3-Defined Market. Unlike most orphan diseases, FOP is a well-characterized condition. Virtually all known patients with FOP have the same point mutation and all present a congenital malformation of the big toe at birth. There are seven hundred cases confirmed globally with 285 known cases in the United States alone. The advocacy groups are well organized around the world, especially in the U.S. and are involved at every level with all stakeholders, facilitating communication of program progress and simplifying market launch. Most of the early work done was to further validate the addressable market and better understand the patient pool.

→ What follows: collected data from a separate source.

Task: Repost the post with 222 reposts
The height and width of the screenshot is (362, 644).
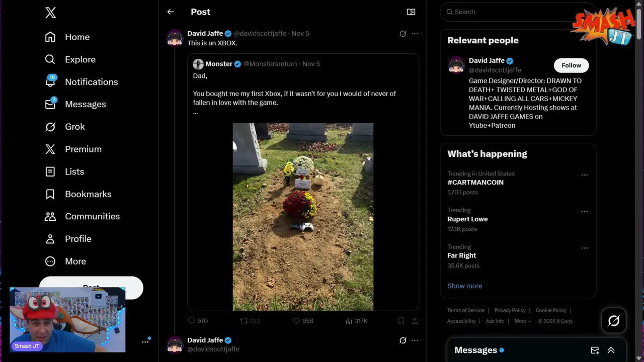Action: pos(244,321)
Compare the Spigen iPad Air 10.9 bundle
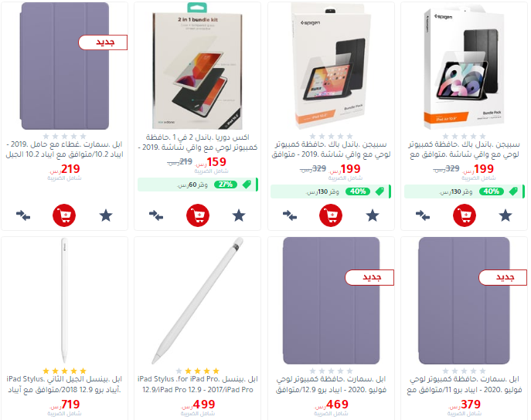Screen dimensions: 531x420 click(423, 215)
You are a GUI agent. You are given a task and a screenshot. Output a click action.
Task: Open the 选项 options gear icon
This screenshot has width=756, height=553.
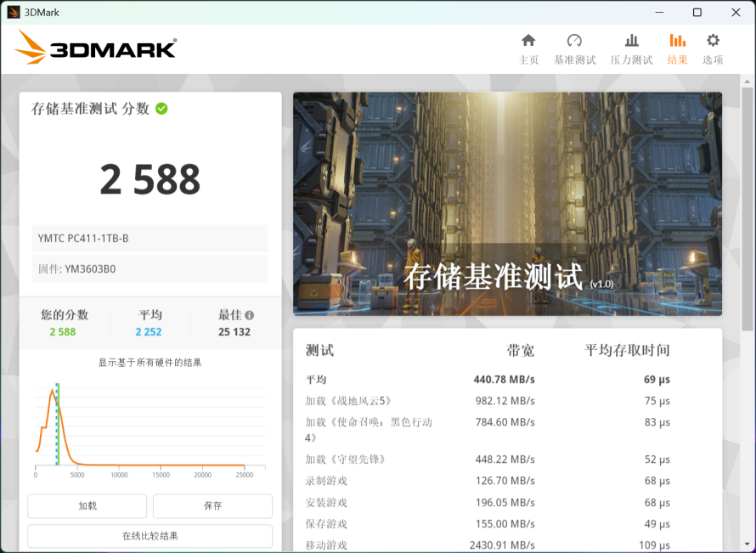click(x=712, y=48)
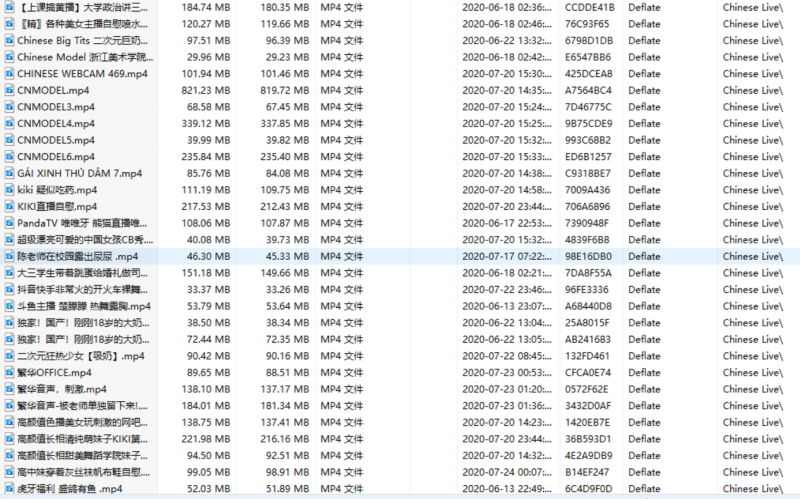Click the CRC value 9B75CDE9

588,123
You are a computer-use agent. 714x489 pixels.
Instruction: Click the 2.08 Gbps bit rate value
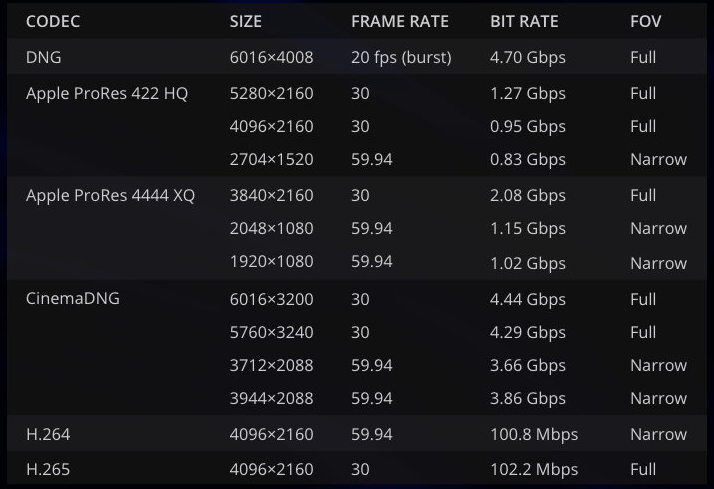528,195
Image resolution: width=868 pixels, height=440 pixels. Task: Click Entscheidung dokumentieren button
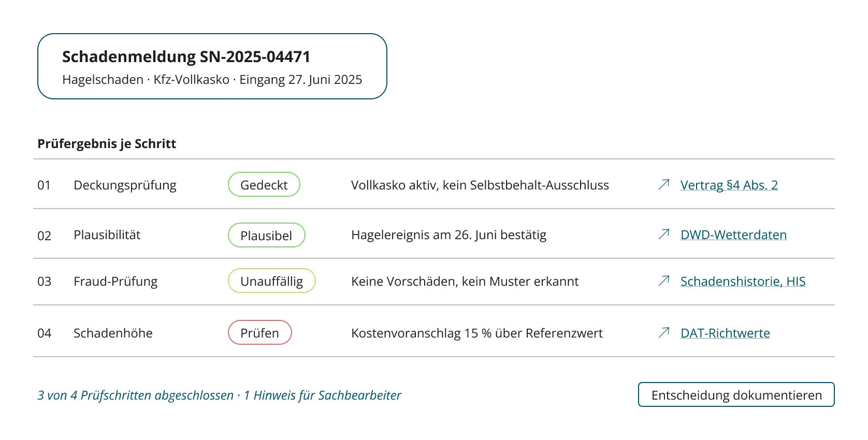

4- Early Partner Interest. Our approach is to invest early in new ventures and sometimes being the sole investor can be a risky endeavor. This is the reason why we need to rapidly test that the business model of an individual investment can attract partners that will help mitigate some of the early stage risk, provide external validation and continue to build value. In this case, the company attracted top-tier collaborators at every steps of the food chain, thanks to academic collaborations with UPMC, a pharma partnership with Roche Holding (ROG:VX) and a very solid syndicate with the closing of the financing led by Orbimed Advisors.
5- Great Management Team and Advisors. This is a prerequisite to all of our investments. The founders in this case, had rich business and academic experience with stellar successes in prior ventures. We are continuing to attract great talent at both the management and board levels as the company continues to rely on experienced advisors with a proven track record of success developing and commercializing drugs in the orphan disease space.
Having said all this, we still have a long road ahead before seeing this drug in the hands of the patients and we expect many challenges ahead during development, we remain however excited to be part of this story and we look forward to making a difference in the battle against FOP.
Enough writing for now, I need to pack my suitcase for San Francisco. See you all at #JPM14!